41 1 Wiping cloths: properly used & stored No Yes No 3-304.14(B) Hold in-use wiping cloths in properly concentrated sanitizer between uses. *Observed wet wiping cloths stored sanitizer buckets throughout the facility that were not submerged and sanitizer not registering on one bucket. CDI - Remade sanitizer buckets.
45 0.50 Single-use & single-service articles: properly stored & used No Yes No 4-903.11(A)(C) Store single-use and single-service articles in a clean, dry location; where they are not exposed to splash, dust, or other contamination; and at least 6 inches above the floor. *Move boxes of single use in storage shed off floor.
47 0.50 Equipment, food & non-food contact surfaces approved, cleanable, properly designed, constructed & used No Yes No 4-205.10 Ensure equipment other than toasters, mixers, microwaves, water heaters and hoods is ANSI certified or equivalent. *Observed StarBlue egg waffle-maker in facility. Manual shows "Do not use outdoors or for commercial purposes." 4-501.11 Maintain equipment in good repair. *Observed some torn gaskets on couple of units; repair or replace such as tall 2 door reach in back holding chubs, left and middle door on 3 door prep reach, and small tear at short reach holding dressings. Have large prep unit serviced; right side does not appear to be as cold as left side; temps over 41F observed.

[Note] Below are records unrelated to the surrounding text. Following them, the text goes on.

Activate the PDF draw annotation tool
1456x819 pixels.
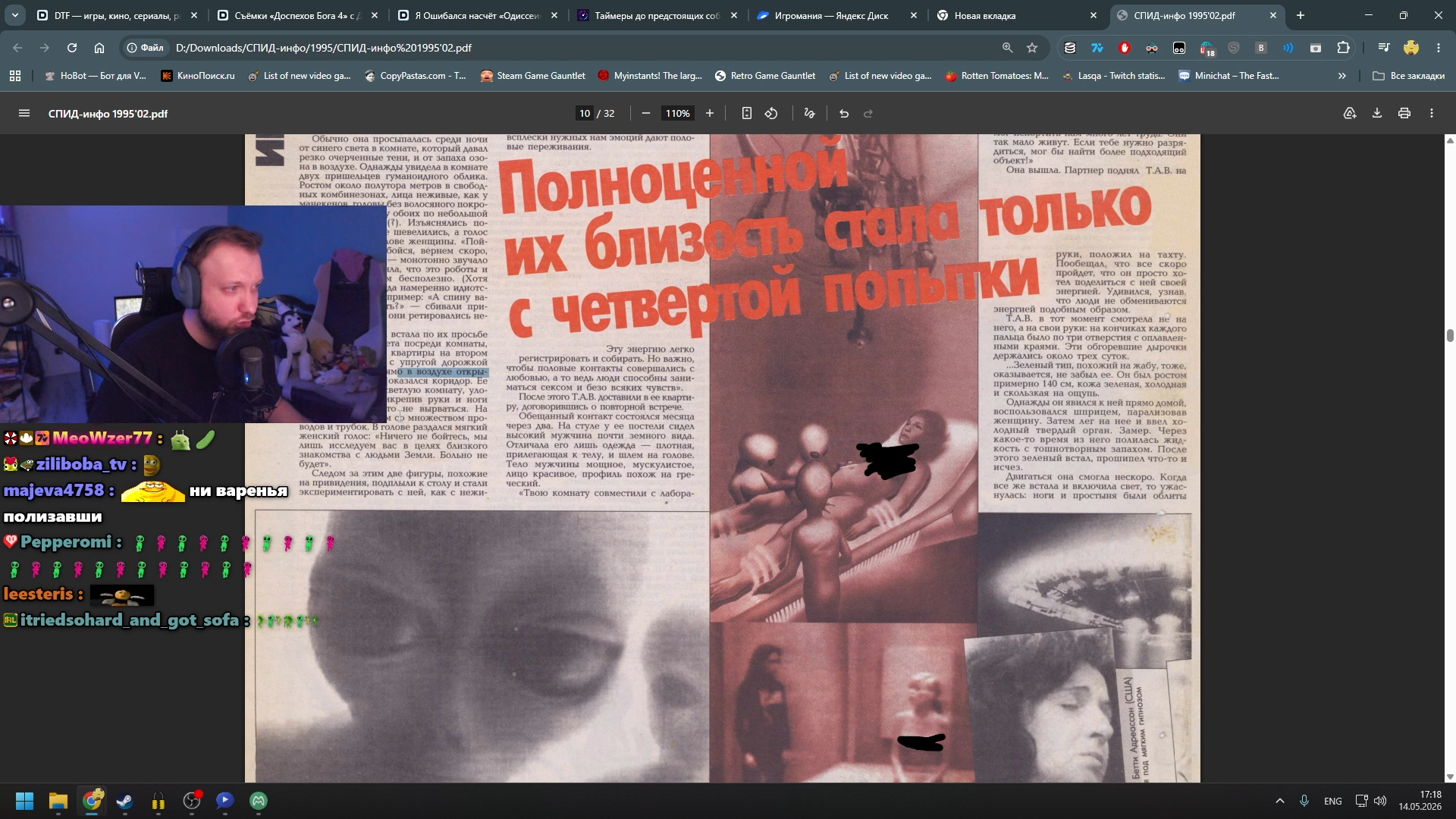tap(810, 113)
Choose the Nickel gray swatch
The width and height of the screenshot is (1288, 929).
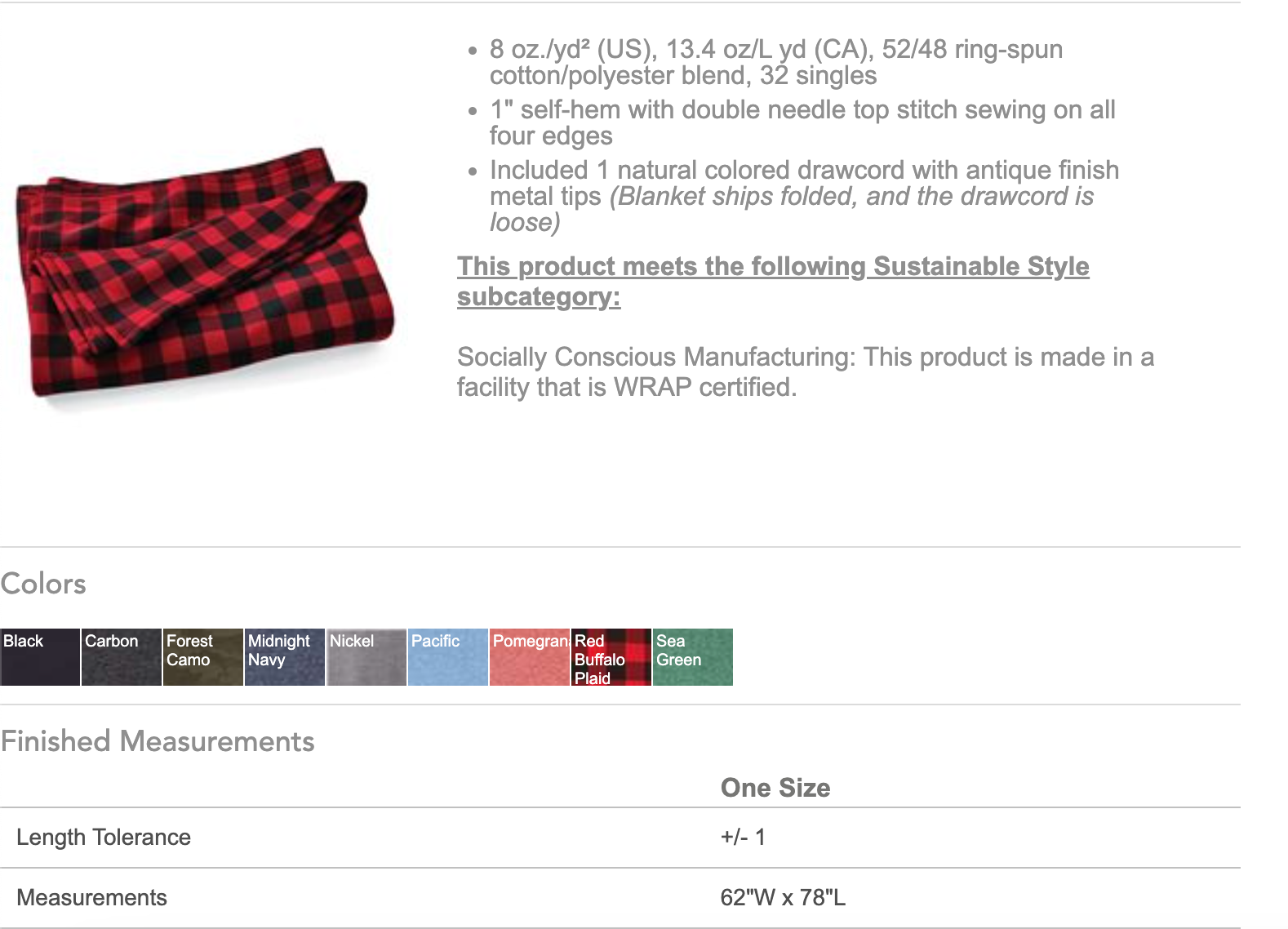tap(366, 657)
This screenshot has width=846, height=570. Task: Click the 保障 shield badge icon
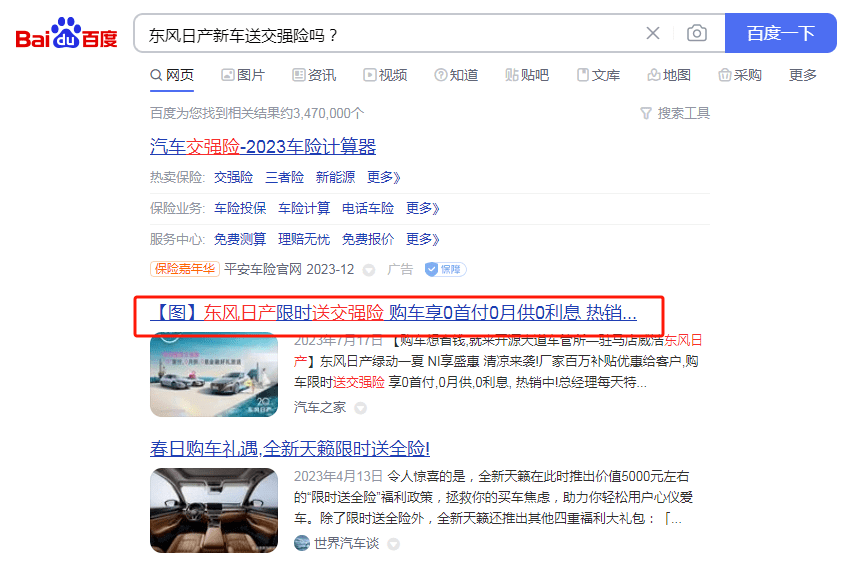point(446,269)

49 0 Non-food contact surfaces clean No Yes No 4-601.11(C ) Keep non food contact surfaces of equipment clean to avoid build up of dust, food residue or debris. 4-602.13 Non food contact surfaces of equipment shall be cleaned frequently to preclude accumulation of soil residues. *Detail clean non-food contact portion deli slicer; although staff actively using areas that have build up. Detail sides of inside the ice machine; note: divider clean.Note: Overall other items corrected from previous inspection.
53 0.50 Toilet facilities: properly constructed, supplied & cleaned No Yes No 6-202.14 Toilet Rooms, Enclosed and provided with a tight-fitting and self-closing door. *No self-closures on bathroom doors.
55 1 Physical facilities installed, maintained & clean No Yes No 6-501.11 Floors, walls, and ceilings including the attachments such as soap and towel dispensers; light fixtures; and heat/ac vents shall be maintained in good repair. * Observed missing wood slat missing in the hallway leading to the restrooms, floor buckling in men's restroom, chipped/missing floor tiles in kitchen, and small holes and tile damage above hand sink at front and at pick up window.